While Americans consume about the same number of gallons of beverages as they did in the past, a lot less of that is milk.
Beverage milk sales have fallen to such a low level, it may be impossible to curb the decline if the new campaign fails, said Tom Gallagher, chief executive of Dairy Management Inc., a national organization that promotes dairy products and is funded by dairy farmers.
"At some point, milk could become an irrelevant beverage for the average consumer," Gallagher said.
Outside the box
The new campaign stems from an alliance between Dairy Management Inc. and seven business partners including Dairy Farmers of America, a cooperative that represents thousands of farmers nationwide, including New Jersey and Pennsylvania.
Product innovation, including flavored milk and dairy-based sports drinks, is essential, said Monica Massey, a Dairy Farmers of America senior vice president.
"We need to understand consumer trends," Massey said. "We can't just put a gallon of milk on a shelf and hope someone buys it."
In an effort to appeal to children, milk has been sold in small packages that resemble a cow's head. There's also been more emphasis on aseptic packaging, which allows milk to be kept unrefrigerated on a store shelf, much like a juice box.
Consumers want more "grab and go" options in drinks, Massey said.
"We are still a country where people want to buy milk refrigerated," Gallagher said, but there are cost savings for businesses if milk could be moved on nonrefrigerated trucks or could be stored without having to be kept cold.
Besides Dairy Farmers of America, the others in the campaign include Kroger Co., Coca-Cola Co., Southeast Milk Inc., Shamrock Farms, Darigold/Northwest Dairy Association, and Maryland & Virginia Milk Producers Cooperative Association.
With construction of milk-packaging plants, the campaign could easily exceed $500 million, Gallagher said.
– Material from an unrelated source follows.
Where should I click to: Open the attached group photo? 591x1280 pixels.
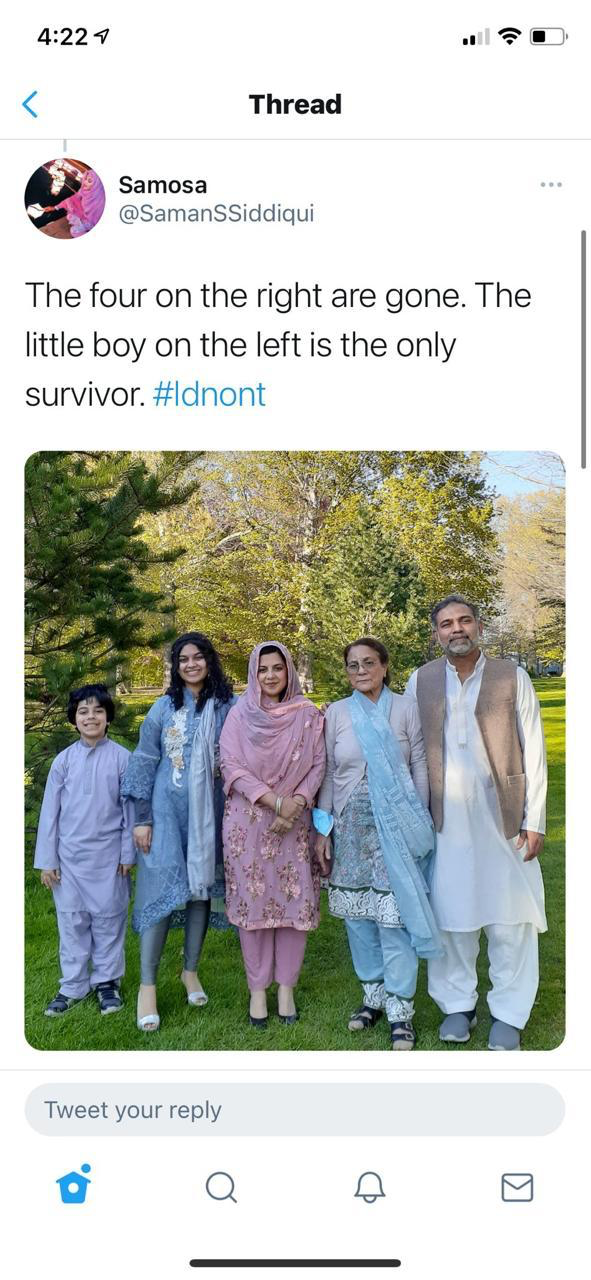[x=295, y=750]
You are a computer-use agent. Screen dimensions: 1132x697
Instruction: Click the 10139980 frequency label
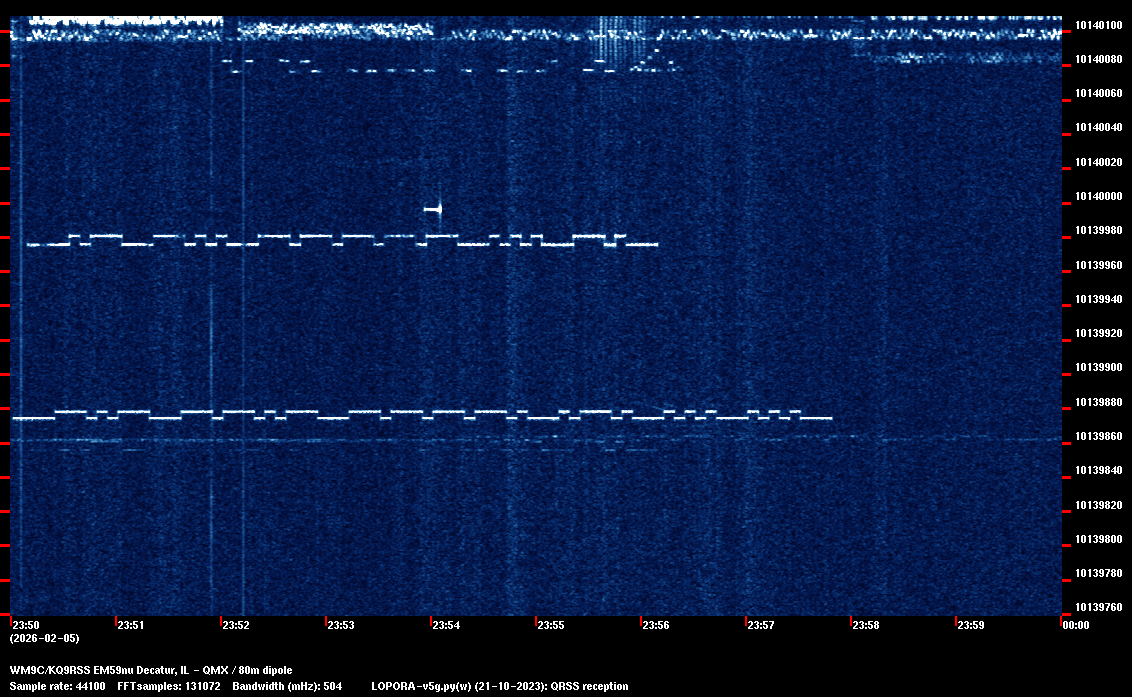click(x=1097, y=231)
Not everyone backs the efforts to promote dairy products, including Physicians Committee for Responsible Medicine, which favors a vegan diet.
"Dairy Management Inc. tries to convince restaurants to throw cheese on everything they can think of," said Mark Kennedy, director of legal affairs for the group. "It spends millions of dollars working with fast-food chains to develop and actively promote cheese and other fatty, high-calorie foods."